### WHAT YOU WILL DO
Reproduce the Dublin 2010 Irish Draught stallion results thread in full, word for word.

### DOCUMENT PASSAGE
────────────────────────────────────────

# RID/Stallion results Dublin 2010



## Simsar (8 August 2010)

Class 42: Registered Irish Draught Stallions
1st: 326, Gortfree Hero, Sean Barker, Treanlaur, Tourmakeady, Co. Mayo
2nd: 336, Cappa Cochise, James Quinn, Cappa Stud, Annaghdown, Co. Galway
3rd: 328, Heigh Ho Dubh, Francis Healy, Ballyross Stud, Ballycahane, Ballinahinch,
Birdhill
4th: 335, Cappa Cassanova, James Quinn, Cappa Stud, Annaghdown, Co. Galway
5th: 330, Moylough Bouncer, Liam Lynskey, Derryronane Stud, Swinford, Co. Mayo
6th: 334, Tors Gentleman Farmer, Eddie Murphy, Lecarrow, Charlestown, Co. Mayo
Reserve: 337, Diamond Design, Patrick Quinn, Lisdoney, Castleblayney, Co. Monaghan


----------



## Simsar (8 August 2010)

5th Moylough Bouncer was my favourite.

────────────────────────────────────────

### RAW DATA
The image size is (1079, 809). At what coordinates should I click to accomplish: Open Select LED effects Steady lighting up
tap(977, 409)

────────────────────────────────────────

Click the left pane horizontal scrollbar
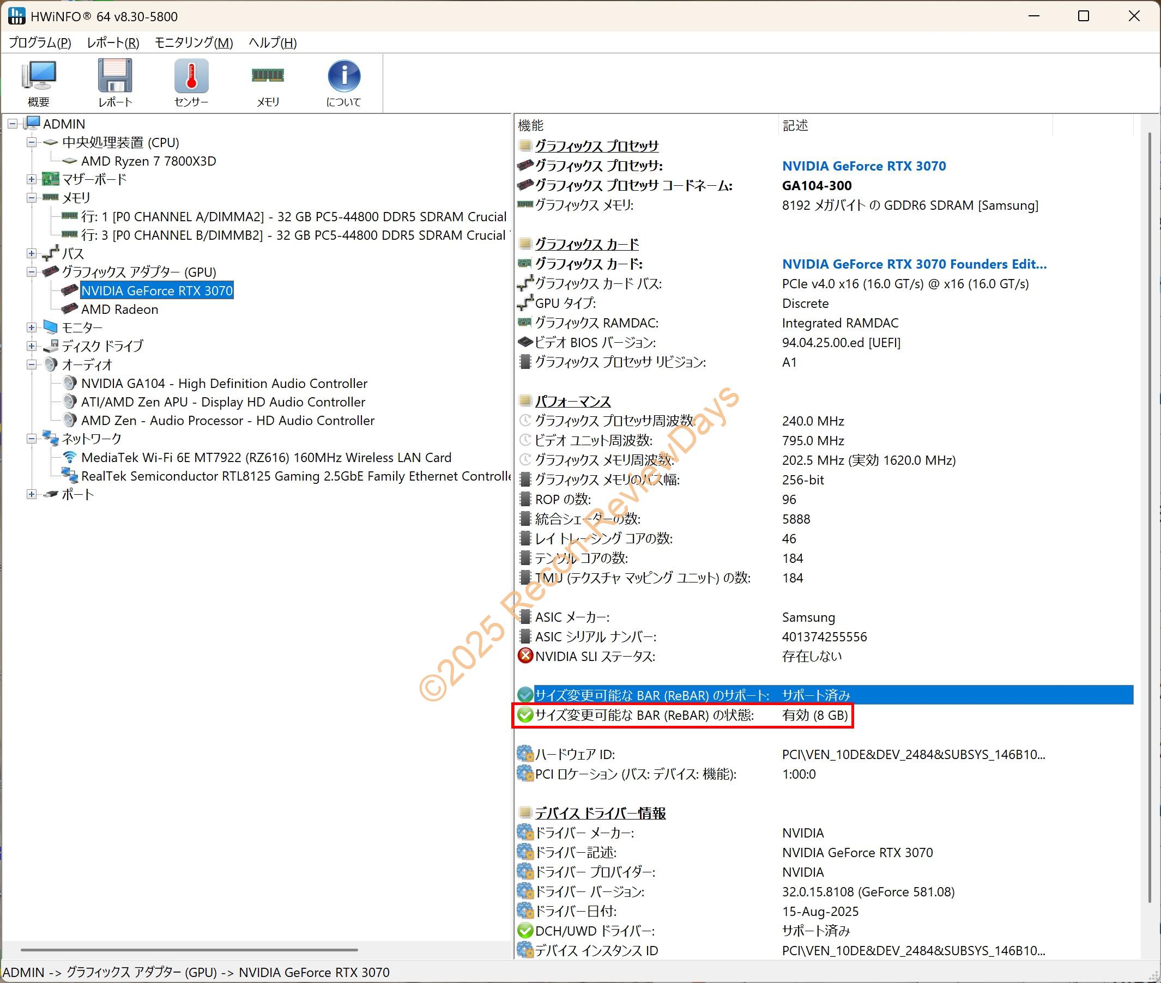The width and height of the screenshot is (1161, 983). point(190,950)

────────────────────────────────────────

### RESULT OF THE TASK
# RID/Stallion results Dublin 2010



## Simsar (8 August 2010)

Class 42: Registered Irish Draught Stallions
1st: 326, Gortfree Hero, Sean Barker, Treanlaur, Tourmakeady, Co. Mayo
2nd: 336, Cappa Cochise, James Quinn, Cappa Stud, Annaghdown, Co. Galway
3rd: 328, Heigh Ho Dubh, Francis Healy, Ballyross Stud, Ballycahane, Ballinahinch,
Birdhill
4th: 335, Cappa Cassanova, James Quinn, Cappa Stud, Annaghdown, Co. Galway
5th: 330, Moylough Bouncer, Liam Lynskey, Derryronane Stud, Swinford, Co. Mayo
6th: 334, Tors Gentleman Farmer, Eddie Murphy, Lecarrow, Charlestown, Co. Mayo
Reserve: 337, Diamond Design, Patrick Quinn, Lisdoney, Castleblayney, Co. Monaghan


----------



## Simsar (8 August 2010)

5th Moylough Bouncer was my favourite.